6. Walking By Myself

 

This track starts with a cacophony of instruments that transitions into a traditional blues song. The lyrics and sporadic guitar solos are perfect ingredients for a song that sounds fresh and toe-tapping fun.

5. Empty Rooms

 

Moore softens down his style for a more stylized track. Even though, once in a while, there is a brief guitar interlude to break the sadness of the lyrics. Even though it is rare for a synthesizer to stand out without seeming forced and overproduced, it’s executed well when accompanied by a few additional sparse instruments. As the music unfolds, it discards much of the melancholy opening for a brief guitar solo before returning to the downcast lyrics of someone who is learning to live with a part of themselves missing.

4. Parisienne Walkways

 

Thinking about Paris evokes many different images. However, blues is typically not one of them. However, the mix of Paris in the spring lyrics with interludes of guitar solos takes Paris from cliché to otherworldly. The line “oh, I could write you paragraphs about my own Parisienne days” is apropos because, much like a picture, this song paints stunning imagery.

3. Out in The Fields

 

The overlays of African instruments that open the song are only a brief pause before it launches into dynamic guitar riffs and propulsive drum beats. The triumphal music is similar to Europe’s The Final Countdown. Whenever there’s a guitar solo in this song, it sounds like an impromptu jam session kept on the final track.

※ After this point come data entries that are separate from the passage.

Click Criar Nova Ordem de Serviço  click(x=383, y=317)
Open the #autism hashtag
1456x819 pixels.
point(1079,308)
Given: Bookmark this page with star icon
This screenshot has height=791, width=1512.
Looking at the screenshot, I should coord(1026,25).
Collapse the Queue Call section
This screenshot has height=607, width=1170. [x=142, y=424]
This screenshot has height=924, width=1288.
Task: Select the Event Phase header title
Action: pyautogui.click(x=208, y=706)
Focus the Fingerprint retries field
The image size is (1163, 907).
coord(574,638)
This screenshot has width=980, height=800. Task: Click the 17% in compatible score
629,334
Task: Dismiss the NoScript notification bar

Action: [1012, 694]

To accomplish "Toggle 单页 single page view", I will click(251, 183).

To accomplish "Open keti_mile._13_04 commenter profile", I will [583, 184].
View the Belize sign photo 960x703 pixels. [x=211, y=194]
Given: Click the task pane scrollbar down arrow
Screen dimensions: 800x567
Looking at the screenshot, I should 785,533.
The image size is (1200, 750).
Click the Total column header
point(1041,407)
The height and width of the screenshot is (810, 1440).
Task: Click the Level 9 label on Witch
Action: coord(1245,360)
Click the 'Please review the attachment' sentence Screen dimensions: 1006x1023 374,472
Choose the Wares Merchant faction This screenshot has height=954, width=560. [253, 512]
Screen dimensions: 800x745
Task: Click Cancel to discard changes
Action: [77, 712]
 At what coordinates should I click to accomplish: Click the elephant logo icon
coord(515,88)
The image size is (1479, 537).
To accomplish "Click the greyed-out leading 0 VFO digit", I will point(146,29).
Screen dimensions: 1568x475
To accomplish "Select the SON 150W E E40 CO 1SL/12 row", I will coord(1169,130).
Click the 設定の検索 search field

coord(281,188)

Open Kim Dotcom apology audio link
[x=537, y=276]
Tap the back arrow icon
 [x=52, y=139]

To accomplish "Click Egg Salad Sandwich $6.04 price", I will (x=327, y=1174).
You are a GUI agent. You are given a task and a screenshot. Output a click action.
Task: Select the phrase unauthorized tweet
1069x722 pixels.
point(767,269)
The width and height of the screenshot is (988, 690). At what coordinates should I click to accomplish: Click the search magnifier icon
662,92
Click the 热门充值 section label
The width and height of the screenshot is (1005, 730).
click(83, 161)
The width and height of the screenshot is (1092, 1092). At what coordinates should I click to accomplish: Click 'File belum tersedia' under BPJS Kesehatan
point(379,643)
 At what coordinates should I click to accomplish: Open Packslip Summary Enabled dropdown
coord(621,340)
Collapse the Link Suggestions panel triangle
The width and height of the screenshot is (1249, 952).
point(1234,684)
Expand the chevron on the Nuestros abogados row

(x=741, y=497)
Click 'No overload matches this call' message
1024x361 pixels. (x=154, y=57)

2. Over The Hills and Far Away

 

Moore’s voice sounds more sinister on this song than he does on others. With the addition of drums, a touch of Celtic instrumentation, and lyrics that read like a creepy Victorian children’s book, this song is anthemic mastery. This song is another example of Moore’s love of experimentation, especially since it has many different genres.

1. Still Got the Blues

 

Although Moore did many experiments with multiple genres. This song is a return to the genre that started him on his musical path. The harmony is smooth and infectious, one of the songs you feel at a cellular level. Even though the lyrics are sorrowful, there’s a warmth absent in many songs of the same genre.